__WORK TASK__.
Everything from the line holding "The image size" to the end of the listing below should be copied exactly, line for line, minus the pictures.

§ §

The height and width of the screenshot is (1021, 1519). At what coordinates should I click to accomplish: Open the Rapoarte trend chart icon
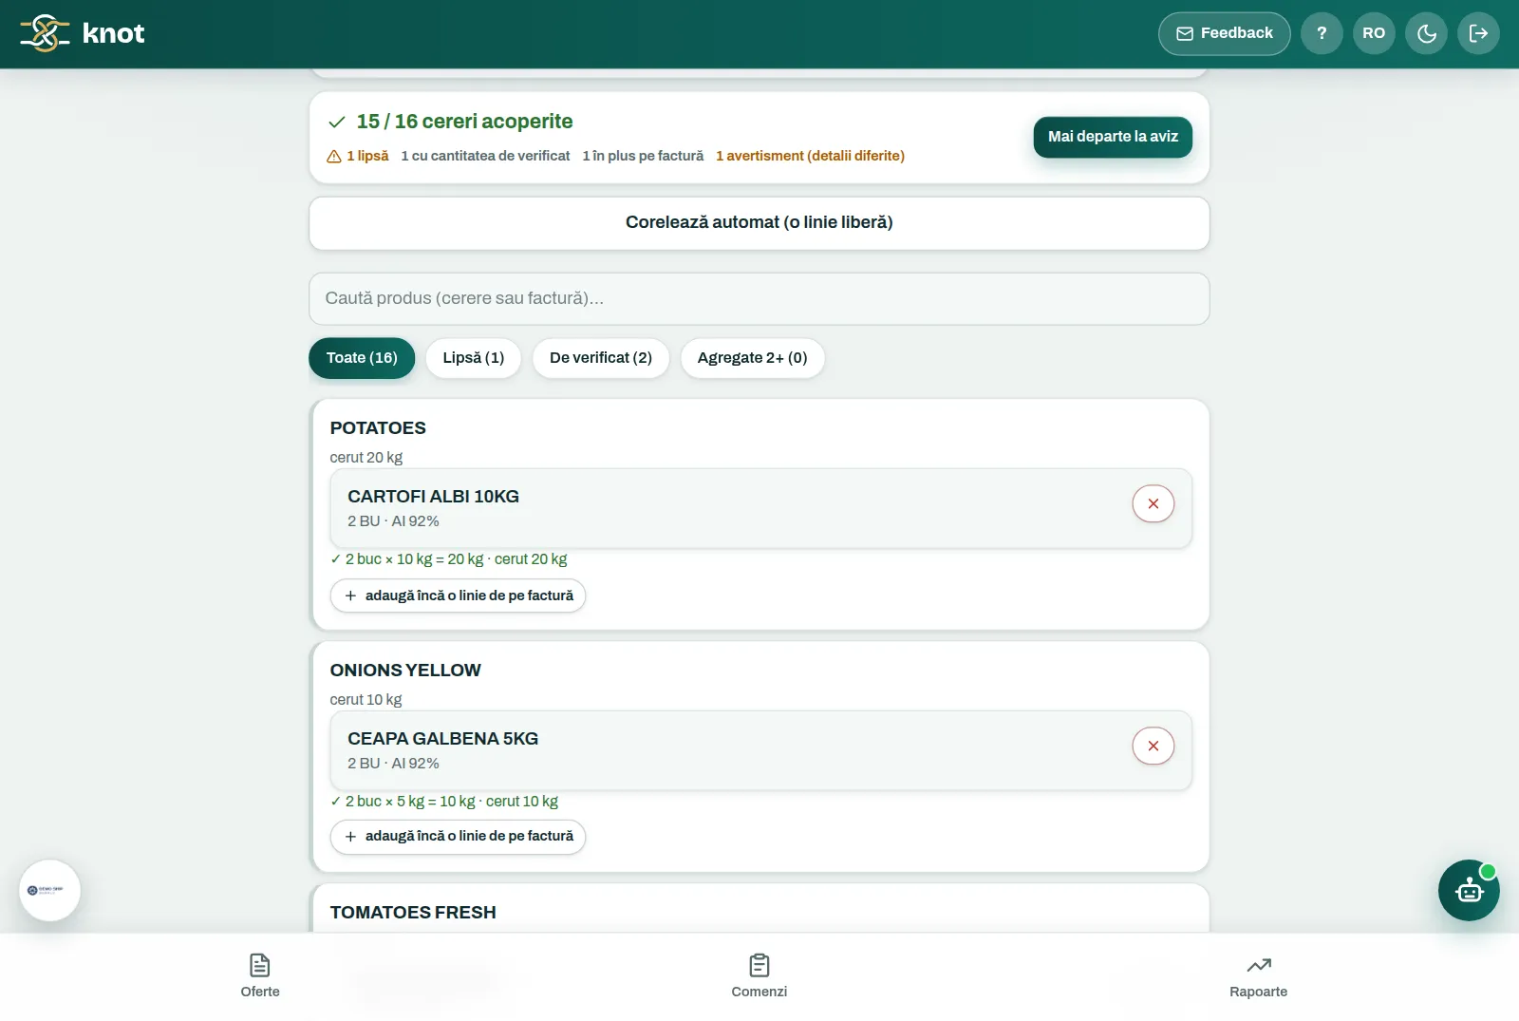pos(1259,966)
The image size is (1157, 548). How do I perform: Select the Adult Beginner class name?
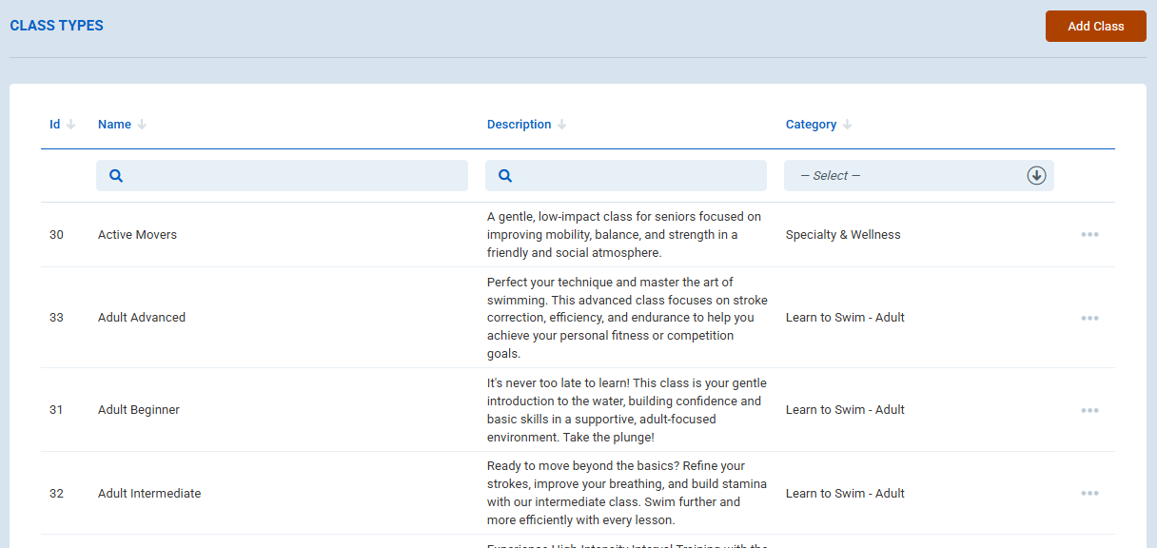click(x=139, y=410)
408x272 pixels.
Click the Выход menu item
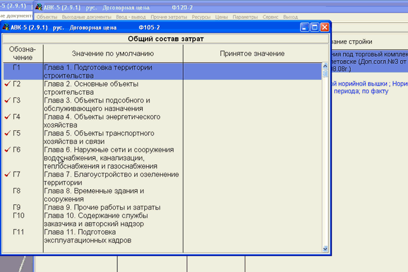(x=290, y=17)
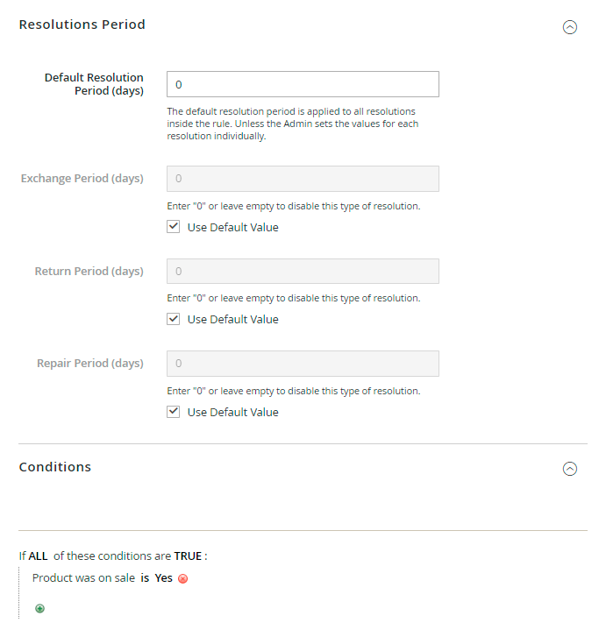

§ §

__YOUR RESPONSE__.
The image size is (1157, 548). How do I perform: Select the Adult Beginner class name?
click(x=139, y=410)
408x272 pixels.
Click the Выход menu item
(x=290, y=17)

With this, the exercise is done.